### Import statements and declare parameters and constants

In [8]:
import boto3 
import pandas as pd 
import sagemaker
from sagemaker.workflow.pipeline_context import PipelineSession 

s3_client = boto3.resource('s3')
pipeline_name = f"sagemaker-mlops-fraud-inference-pipeline" 

import sagemaker

sagemaker_session = sagemaker.Session()
region = sagemaker_session.boto_region_name 
role = sagemaker.get_execution_role()
pipeline_session = PipelineSession()
default_bucket = sagemaker_session.default_bucket()
model_package_group_name = f"FraudModelPackageGroup"

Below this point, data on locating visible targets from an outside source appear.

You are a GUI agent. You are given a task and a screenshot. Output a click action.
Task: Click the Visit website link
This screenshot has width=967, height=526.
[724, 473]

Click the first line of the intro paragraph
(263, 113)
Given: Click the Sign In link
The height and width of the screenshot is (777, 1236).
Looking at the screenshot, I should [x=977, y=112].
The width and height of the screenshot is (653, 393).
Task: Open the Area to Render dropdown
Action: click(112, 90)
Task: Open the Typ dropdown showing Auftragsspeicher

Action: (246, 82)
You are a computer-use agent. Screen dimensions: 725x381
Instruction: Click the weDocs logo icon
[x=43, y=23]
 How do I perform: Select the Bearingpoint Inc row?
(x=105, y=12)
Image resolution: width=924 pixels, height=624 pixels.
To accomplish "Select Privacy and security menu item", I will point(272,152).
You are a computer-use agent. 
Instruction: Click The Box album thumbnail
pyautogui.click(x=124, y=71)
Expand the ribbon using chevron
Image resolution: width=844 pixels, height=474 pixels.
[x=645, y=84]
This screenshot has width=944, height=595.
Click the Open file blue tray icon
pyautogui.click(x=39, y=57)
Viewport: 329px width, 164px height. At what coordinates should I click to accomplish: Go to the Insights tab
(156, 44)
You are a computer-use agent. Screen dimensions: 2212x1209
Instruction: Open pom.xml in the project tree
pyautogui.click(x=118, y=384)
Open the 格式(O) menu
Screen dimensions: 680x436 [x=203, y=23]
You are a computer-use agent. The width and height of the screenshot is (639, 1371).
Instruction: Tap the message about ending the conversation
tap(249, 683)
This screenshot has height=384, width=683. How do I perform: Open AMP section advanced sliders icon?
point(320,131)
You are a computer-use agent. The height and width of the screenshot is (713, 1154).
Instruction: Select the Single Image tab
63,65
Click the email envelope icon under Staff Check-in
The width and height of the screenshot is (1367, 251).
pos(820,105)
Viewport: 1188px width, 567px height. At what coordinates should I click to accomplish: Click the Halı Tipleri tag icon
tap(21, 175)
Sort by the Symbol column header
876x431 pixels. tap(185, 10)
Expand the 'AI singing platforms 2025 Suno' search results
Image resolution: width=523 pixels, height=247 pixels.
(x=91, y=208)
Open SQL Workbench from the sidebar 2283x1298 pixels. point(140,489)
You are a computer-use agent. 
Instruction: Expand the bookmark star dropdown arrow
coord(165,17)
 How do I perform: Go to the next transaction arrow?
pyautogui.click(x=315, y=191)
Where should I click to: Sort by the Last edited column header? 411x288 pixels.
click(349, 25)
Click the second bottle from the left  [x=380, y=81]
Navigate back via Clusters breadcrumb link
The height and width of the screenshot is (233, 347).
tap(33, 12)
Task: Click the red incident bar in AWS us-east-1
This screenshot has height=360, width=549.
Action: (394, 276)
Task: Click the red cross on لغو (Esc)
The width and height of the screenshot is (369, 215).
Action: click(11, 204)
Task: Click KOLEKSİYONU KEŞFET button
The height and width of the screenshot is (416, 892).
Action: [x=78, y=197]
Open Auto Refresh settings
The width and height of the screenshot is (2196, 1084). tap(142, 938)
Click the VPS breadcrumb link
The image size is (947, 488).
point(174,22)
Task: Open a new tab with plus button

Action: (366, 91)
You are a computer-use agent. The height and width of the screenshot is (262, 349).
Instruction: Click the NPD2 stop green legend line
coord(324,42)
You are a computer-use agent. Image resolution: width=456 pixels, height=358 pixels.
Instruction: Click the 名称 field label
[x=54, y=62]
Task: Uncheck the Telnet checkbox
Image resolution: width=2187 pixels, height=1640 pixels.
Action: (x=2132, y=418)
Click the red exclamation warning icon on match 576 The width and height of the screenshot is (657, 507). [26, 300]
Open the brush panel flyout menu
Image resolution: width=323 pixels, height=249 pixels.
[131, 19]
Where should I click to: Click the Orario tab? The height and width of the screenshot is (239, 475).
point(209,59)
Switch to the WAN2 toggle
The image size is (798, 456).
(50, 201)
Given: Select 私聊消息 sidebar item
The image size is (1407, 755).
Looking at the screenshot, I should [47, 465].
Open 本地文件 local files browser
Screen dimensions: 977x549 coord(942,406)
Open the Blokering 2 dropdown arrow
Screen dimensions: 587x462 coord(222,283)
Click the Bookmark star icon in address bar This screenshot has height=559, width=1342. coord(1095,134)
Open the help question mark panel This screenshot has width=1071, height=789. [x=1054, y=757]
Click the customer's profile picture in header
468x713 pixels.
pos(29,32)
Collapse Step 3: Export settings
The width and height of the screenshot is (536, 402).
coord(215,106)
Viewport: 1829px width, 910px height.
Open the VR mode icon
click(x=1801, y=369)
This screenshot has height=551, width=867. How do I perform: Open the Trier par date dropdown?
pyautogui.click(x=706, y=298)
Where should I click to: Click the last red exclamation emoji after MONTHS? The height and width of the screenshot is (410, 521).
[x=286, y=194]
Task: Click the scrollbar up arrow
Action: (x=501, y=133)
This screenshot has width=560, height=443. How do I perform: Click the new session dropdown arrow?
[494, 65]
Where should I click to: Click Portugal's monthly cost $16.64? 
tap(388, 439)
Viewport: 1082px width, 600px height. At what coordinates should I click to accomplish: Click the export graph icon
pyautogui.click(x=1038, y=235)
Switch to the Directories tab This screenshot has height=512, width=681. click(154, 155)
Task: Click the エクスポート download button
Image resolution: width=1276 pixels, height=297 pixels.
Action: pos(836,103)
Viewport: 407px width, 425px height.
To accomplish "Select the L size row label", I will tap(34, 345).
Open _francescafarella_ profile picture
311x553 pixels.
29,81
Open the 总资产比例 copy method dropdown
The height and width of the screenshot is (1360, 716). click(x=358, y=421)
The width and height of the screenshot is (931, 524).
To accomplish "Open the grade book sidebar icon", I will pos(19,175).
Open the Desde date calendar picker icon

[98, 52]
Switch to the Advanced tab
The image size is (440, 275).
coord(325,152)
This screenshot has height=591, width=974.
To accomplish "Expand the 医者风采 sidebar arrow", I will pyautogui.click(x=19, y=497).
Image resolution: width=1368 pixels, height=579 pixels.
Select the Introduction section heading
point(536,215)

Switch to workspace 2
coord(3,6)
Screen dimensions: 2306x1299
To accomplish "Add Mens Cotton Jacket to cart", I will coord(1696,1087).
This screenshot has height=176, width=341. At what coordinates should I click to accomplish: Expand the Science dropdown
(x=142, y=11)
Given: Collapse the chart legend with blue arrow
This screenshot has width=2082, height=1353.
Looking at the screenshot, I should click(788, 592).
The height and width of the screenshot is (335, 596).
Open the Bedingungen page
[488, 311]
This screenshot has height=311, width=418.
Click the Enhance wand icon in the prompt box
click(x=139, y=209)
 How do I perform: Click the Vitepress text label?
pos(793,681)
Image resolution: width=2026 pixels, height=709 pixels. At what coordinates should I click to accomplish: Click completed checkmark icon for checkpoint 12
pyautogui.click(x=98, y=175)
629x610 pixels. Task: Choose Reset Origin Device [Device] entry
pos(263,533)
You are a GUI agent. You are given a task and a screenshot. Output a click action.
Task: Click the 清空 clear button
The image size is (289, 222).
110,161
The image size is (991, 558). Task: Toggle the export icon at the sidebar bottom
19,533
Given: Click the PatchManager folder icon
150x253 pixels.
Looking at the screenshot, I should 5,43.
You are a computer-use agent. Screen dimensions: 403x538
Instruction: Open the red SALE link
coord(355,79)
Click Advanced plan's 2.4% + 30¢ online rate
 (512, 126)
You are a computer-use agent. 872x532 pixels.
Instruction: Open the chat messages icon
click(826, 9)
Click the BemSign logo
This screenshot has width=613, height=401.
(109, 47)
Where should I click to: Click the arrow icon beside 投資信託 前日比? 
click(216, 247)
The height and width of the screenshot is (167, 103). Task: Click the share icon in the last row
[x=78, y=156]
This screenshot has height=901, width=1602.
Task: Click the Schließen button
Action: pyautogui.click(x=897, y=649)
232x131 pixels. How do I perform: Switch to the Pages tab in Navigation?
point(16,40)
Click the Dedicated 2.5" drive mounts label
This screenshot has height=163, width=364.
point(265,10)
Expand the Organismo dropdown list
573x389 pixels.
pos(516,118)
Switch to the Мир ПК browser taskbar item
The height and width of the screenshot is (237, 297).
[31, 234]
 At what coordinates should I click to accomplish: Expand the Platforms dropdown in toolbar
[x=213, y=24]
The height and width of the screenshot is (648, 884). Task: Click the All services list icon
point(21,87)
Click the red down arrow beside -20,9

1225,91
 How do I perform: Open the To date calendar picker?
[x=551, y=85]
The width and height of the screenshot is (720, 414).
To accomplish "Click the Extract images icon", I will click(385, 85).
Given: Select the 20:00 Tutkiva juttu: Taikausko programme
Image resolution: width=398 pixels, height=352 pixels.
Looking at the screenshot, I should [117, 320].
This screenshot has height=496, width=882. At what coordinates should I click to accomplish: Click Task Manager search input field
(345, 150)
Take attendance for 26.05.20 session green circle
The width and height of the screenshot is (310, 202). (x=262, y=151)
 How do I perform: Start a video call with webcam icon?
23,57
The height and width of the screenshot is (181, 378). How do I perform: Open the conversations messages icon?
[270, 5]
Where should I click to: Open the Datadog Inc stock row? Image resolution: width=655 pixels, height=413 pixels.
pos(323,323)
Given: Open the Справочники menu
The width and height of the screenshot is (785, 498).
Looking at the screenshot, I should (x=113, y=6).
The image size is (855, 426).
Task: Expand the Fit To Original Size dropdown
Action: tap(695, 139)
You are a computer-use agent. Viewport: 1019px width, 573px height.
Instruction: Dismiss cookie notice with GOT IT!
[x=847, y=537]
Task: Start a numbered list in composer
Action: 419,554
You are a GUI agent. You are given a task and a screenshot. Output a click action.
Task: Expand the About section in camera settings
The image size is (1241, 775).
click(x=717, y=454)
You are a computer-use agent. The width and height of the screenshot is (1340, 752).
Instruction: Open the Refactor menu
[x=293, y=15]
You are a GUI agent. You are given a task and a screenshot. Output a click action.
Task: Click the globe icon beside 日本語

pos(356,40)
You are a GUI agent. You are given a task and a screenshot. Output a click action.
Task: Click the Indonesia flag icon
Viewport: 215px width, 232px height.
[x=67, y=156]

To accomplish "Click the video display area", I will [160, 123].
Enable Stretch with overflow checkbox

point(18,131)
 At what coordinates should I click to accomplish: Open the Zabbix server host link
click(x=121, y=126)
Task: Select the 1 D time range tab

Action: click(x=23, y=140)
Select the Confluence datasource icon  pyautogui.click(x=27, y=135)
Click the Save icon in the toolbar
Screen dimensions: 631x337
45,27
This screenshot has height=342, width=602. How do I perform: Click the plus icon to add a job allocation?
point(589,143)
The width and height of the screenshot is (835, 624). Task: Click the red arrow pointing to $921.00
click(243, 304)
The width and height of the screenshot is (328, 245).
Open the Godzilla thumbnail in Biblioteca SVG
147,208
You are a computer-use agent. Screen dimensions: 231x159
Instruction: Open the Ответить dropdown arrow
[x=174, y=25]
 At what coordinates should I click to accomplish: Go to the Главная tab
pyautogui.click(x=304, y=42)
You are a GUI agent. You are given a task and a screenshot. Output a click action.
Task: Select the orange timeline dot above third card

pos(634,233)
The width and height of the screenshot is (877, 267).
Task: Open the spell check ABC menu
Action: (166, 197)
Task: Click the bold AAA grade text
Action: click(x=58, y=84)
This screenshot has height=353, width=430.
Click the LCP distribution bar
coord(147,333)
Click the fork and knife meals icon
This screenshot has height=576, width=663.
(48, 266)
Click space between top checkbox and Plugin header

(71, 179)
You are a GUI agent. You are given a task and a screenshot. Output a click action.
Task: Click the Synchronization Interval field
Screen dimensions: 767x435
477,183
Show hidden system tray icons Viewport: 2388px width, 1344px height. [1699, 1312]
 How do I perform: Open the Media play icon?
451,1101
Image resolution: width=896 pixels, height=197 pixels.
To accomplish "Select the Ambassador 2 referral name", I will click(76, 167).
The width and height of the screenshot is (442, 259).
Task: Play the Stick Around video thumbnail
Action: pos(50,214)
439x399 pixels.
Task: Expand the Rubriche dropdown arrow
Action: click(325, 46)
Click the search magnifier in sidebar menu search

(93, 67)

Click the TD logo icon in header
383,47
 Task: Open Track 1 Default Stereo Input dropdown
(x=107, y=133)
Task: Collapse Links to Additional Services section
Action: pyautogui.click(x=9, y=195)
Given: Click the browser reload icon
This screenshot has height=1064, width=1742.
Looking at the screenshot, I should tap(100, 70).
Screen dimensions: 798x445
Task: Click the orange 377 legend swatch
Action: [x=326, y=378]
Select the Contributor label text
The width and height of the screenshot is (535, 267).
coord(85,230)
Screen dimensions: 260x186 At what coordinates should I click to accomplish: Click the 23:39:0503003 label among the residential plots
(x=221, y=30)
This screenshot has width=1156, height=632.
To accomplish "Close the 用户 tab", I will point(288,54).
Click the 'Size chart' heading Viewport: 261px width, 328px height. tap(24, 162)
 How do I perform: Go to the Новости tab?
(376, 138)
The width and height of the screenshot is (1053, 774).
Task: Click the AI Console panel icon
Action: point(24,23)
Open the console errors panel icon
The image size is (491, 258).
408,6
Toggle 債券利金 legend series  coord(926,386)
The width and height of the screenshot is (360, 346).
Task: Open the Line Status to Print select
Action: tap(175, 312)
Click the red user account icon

sagemaker.config INFO - Not applying SDK defaults from location: /etc/xdg/sagemaker/config.yaml
sagemaker.config INFO - Not applying SDK defaults from location: /home/sagemaker-user/.config/sagemaker/config.yaml
sagemaker.config INFO - Not applying SDK defaults from location: /etc/xdg/sagemaker/config.yaml
sagemaker.config INFO - Not applying SDK defaults from location: /home/sagemaker-user/.config/sagemaker/config.yaml
sagemaker.config INFO - Not applying SDK defaults from location: /etc/xdg/sagemaker/config.yaml
sagemaker.config INFO - Not applying SDK defaults from location: /home/sagemaker-user/.config/sagemaker/config.yaml


In [9]:
from sagemaker.workflow.parameters import ( 
 ParameterInteger, 
 ParameterString, 
 ParameterFloat) 

bucket_name = 'eliezerraj-908671954593-dataset'
prefix_name = 'payment'
file_name = 'payment.csv'

input_dataset = 's3://{}/{}/{}'.format(bucket_name, prefix_name, file_name)
model_path = f"s3://{bucket_name}/{prefix_name}/output"
batch_data_path = "s3://{}/{}/data/batch/batch.csv".format(bucket_name, prefix_name,)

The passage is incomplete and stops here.